HTML - i18n / NCR & charsets

Dirk.vanGulik (Dirk.vanGulik@jrc.it)
Tue, 26 Nov 1996 19:13:23 +0100


Date: Tue, 26 Nov 1996 19:13:23 +0100
From: "Dirk.vanGulik" <Dirk.vanGulik@jrc.it>
Message-Id: <9611261813.AA08437@ jrc.it>
To: www-html@w3.org
Subject: HTML - i18n / NCR & charsets
Cc: dirkx@elec.jrc.it

Small bit of text on i18n-html and possible problems with
the Numerical char-index/code references into a unicode
rather than the announced charset in HTTP; and the lack
of signalling out-of-band of this break with current practice.

As HTML if often transported using HTTP, the current proposal
for an internationalized version of HTML causes several
conflicts with widespread existing problems and 'out-of-HTML-
band' communicated charset information on HTTP level; or the
default latin1 assumption.

In the HTTP header, a resource send out can be labeled with a charset.
This label is not part of the document stream, but send seperately in
the MIME header of HTTP. If no charset is defined in such a way, 
latin1 is to be assumed. 

In the actual world people have taken to using so called Numerical
Glyph/Character references within their HTML documents, such as &#160; 
which are simply indexes into the 'defined' character set.

In the il8n proposal these numerical references are taken to be
indexes into the unicode set, so called 'codepoint's. This regardless
of the character set announced in the header. (or in an http_equiv
in the actual body).

Currently most of these numerical references are intented by their
authors to be indexes into latin1 or, if a charset is announced in 
the http header by the server, as in index into that set. 

Effectively HTML has been upgraded to a new and better version, which
most certainly addresses, and has solved, some of the issues related
to internationalized publishing.

Although the i18n proposal is most certainly the way to go, and superior
in every respect; it does break some widespread current practice. 

  I acknowledge that the cases where it breaks practice are few and in 
  between; and mainly concern just a few pi-font sybols such as the buller
  but the principle is just as important.
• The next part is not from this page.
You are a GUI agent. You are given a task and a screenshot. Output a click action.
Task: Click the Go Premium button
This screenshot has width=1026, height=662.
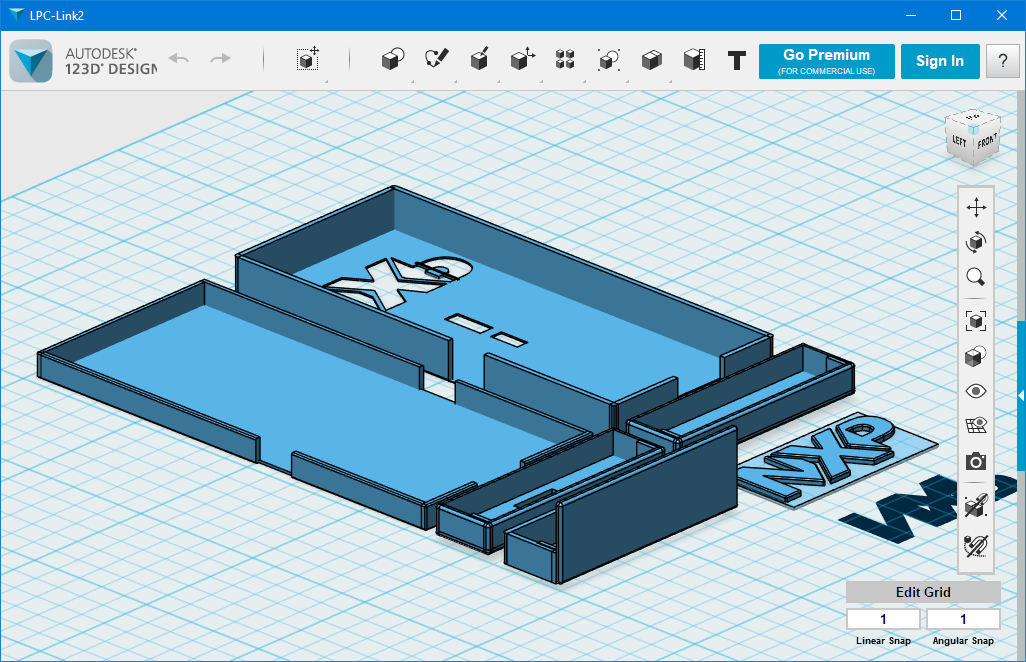click(827, 61)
Also I do realize that their
  is a 'godel' problem in that the actual message cannot know about the
  charset representation; and that thus the content-type cannouncement
  of the charset in the http header is dubious when it comes to NCRs.

Some possible solutions are proposed:

1. An extended Content-type header is used.
	Content-type: text/html.i18n
	Content-type: text/html-i18n

2. An additional attribute to the charset is used
	Content-type: text/html; charset=iso-8859-1; ncr=iso-104..

3. An additional (level) attribute to the text/html is used.
	Content-type: text/html; level=2; charset=iso8859-1
	Content-type: text/html; version=2.0/i; charset=iso8859-1

4. An additional DTD specifier in the HTML is insisted upon.
	<!DOCTYPE HTML PUBLIC "-//W3C//DTD HTML 2.0i//EN">

5. An additional header is added to signal that the site 
   is internatialised.
	Content-Quality: i18n/v1.02

Please note that the effect accomplished by each of the above techniques 
are similar; they serve to inform the receiving end about the way any
in-line numerical character references are to be treated.

Option number 1 is by far the easiest to implement; and some of
the deployed server and browser codes is able to tread this as
an 'html' resource with a 'il8n; flavouring.

If HTML-i18n is to go ahead, without any signaling about the NCRs
target charset change (i.e in Unicode rather than the announced
charset); then IMHO this should at least be mensioned in the draft
as it break existing, widespread, practice, which prior to this
i18n draft could not be signalled as 'wrong' or 'illegal'.

Dw.